Try it
Exactly the lines starting at the line containing "Samtykke [tab] (145, 1224)" and ending at the line containing "Detaljer [tab] (273, 1224)" are to be written out from the listing below, both included.
[Opening Task inputs section]
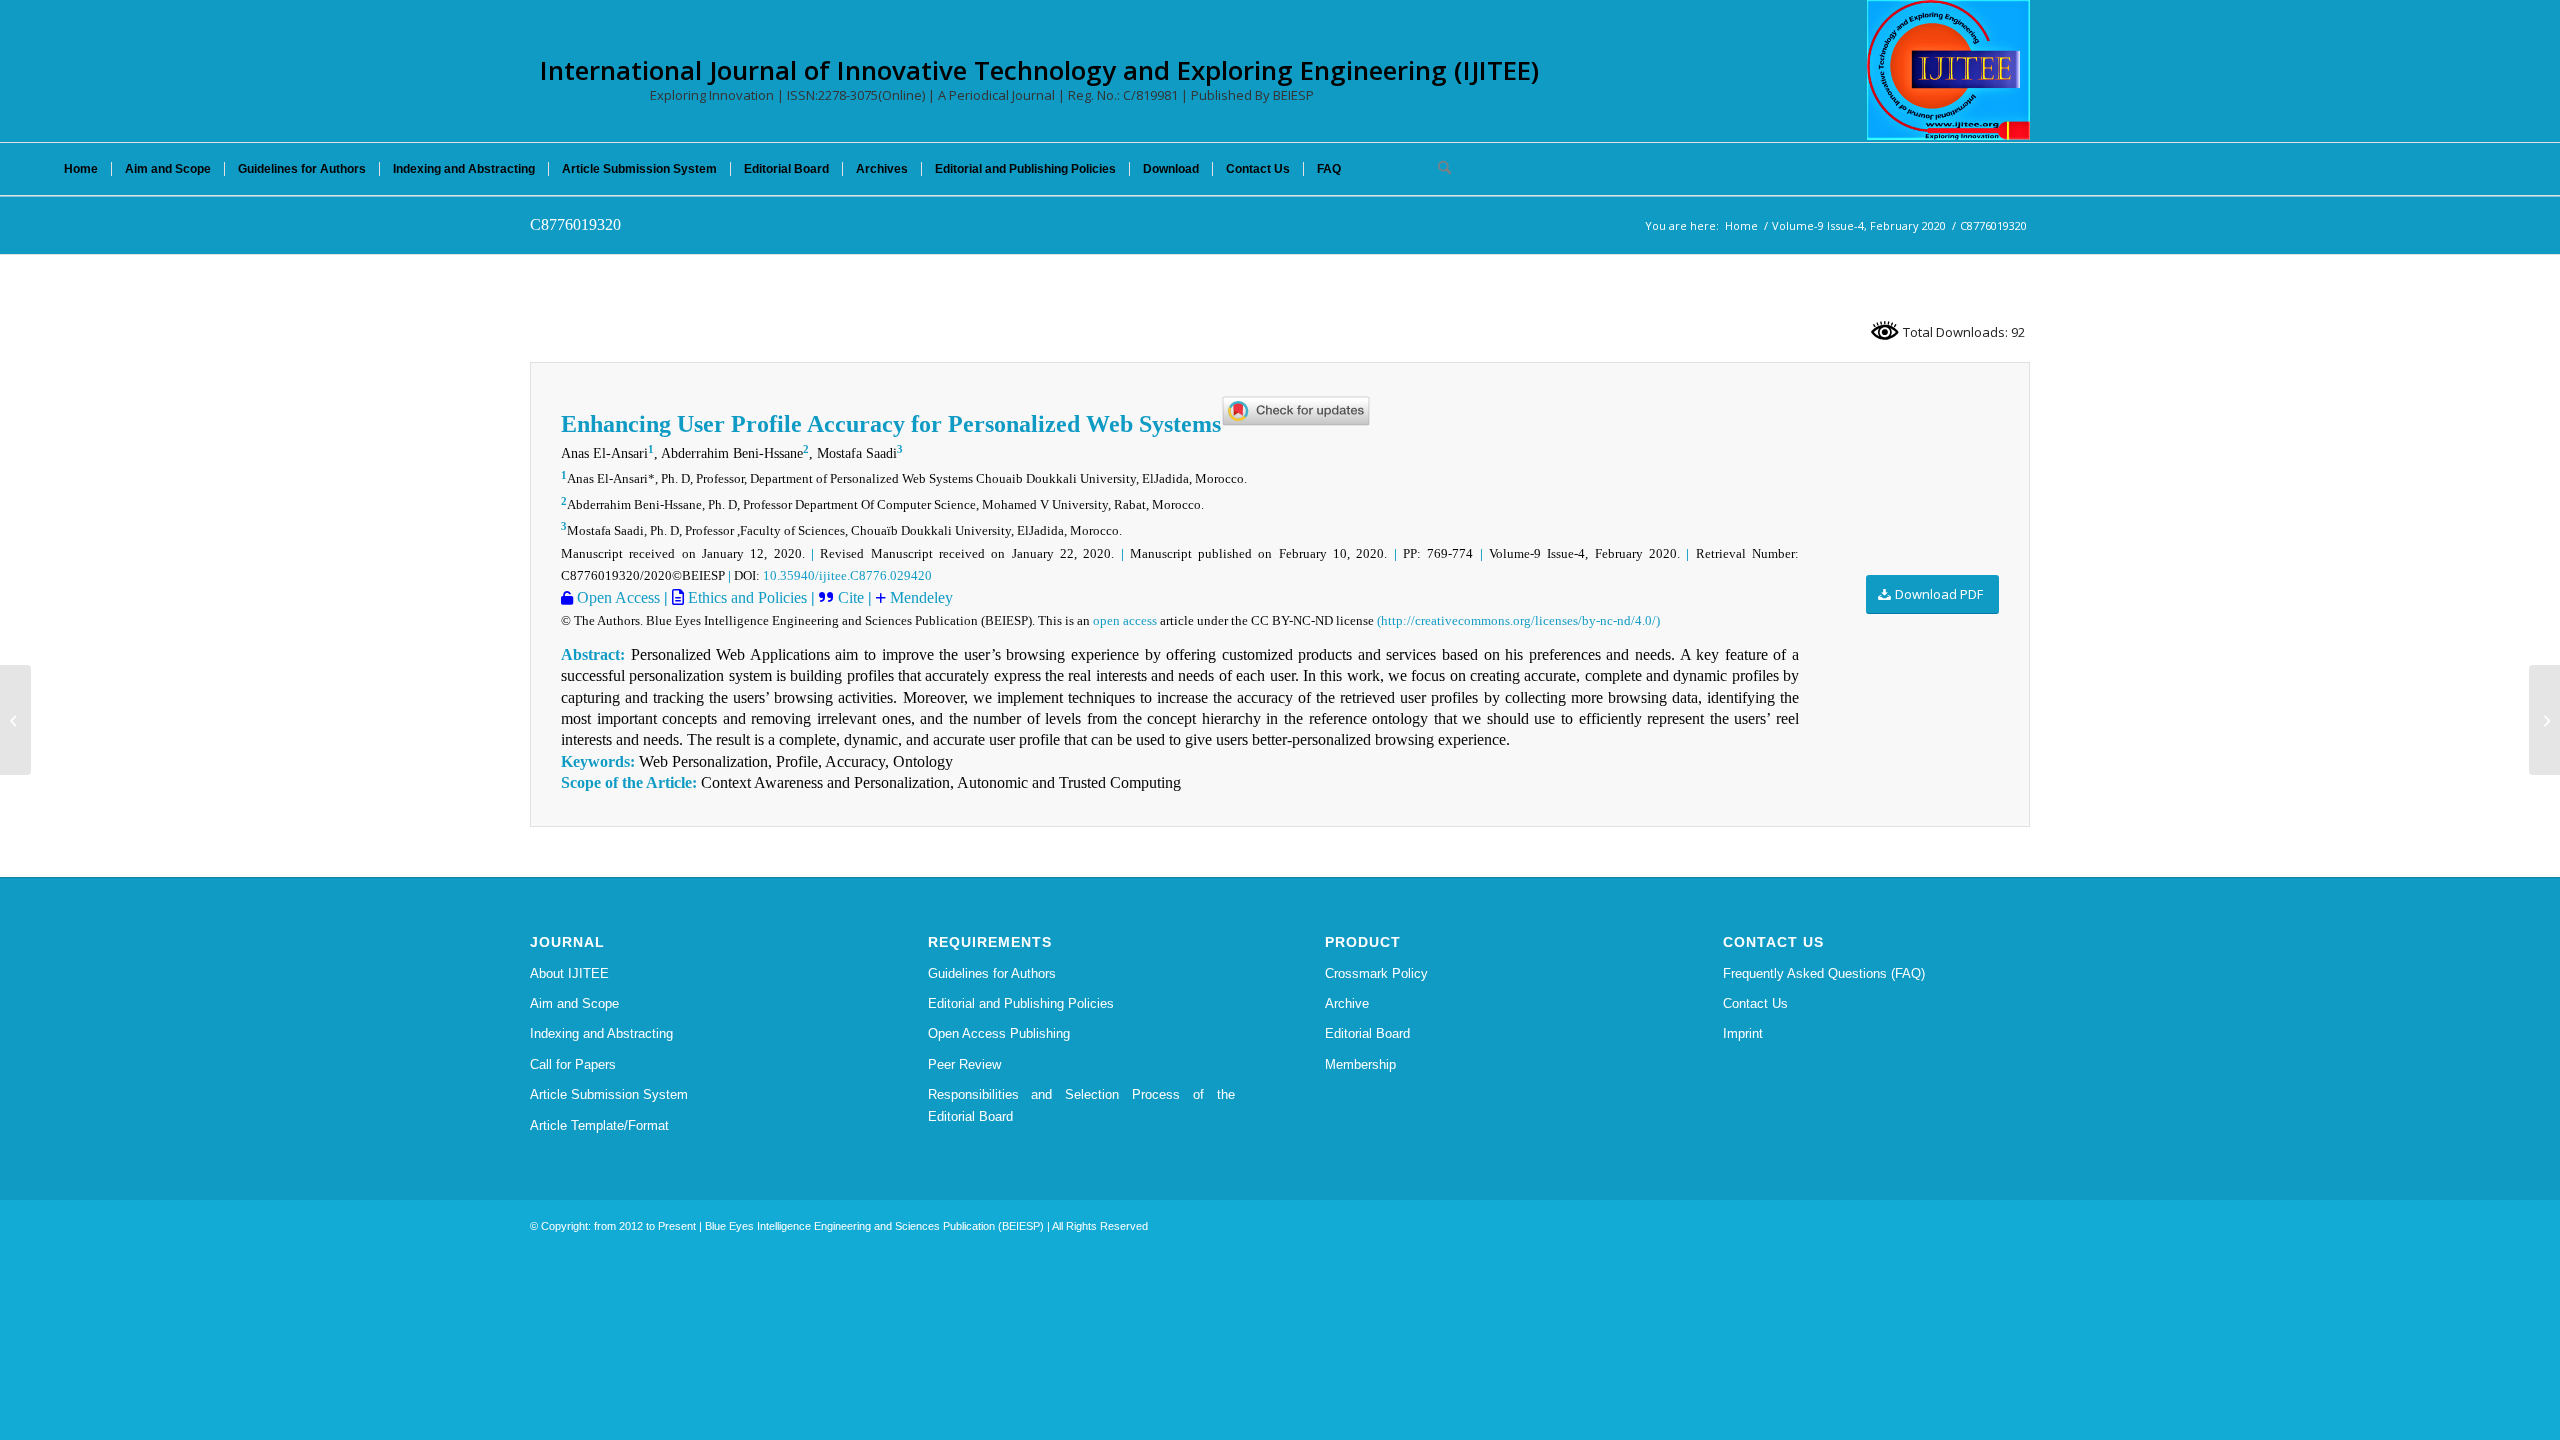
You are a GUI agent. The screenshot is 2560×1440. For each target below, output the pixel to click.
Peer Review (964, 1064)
[Closing Task inputs section]
[Opening Task inputs section]
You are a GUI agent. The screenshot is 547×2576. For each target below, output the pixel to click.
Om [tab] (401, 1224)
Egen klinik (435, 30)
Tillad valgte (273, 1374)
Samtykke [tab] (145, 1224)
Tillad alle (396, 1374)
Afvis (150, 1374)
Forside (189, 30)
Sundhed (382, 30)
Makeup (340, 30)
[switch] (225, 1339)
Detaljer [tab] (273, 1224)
[Closing Task inputs section]
Task output
Samtykke [tab] (145, 1224)
Tillad alle (396, 1374)
Afvis (150, 1374)
Forside (189, 30)
Sundhed (382, 30)
Makeup (340, 30)
[switch] (225, 1339)
Detaljer [tab] (273, 1224)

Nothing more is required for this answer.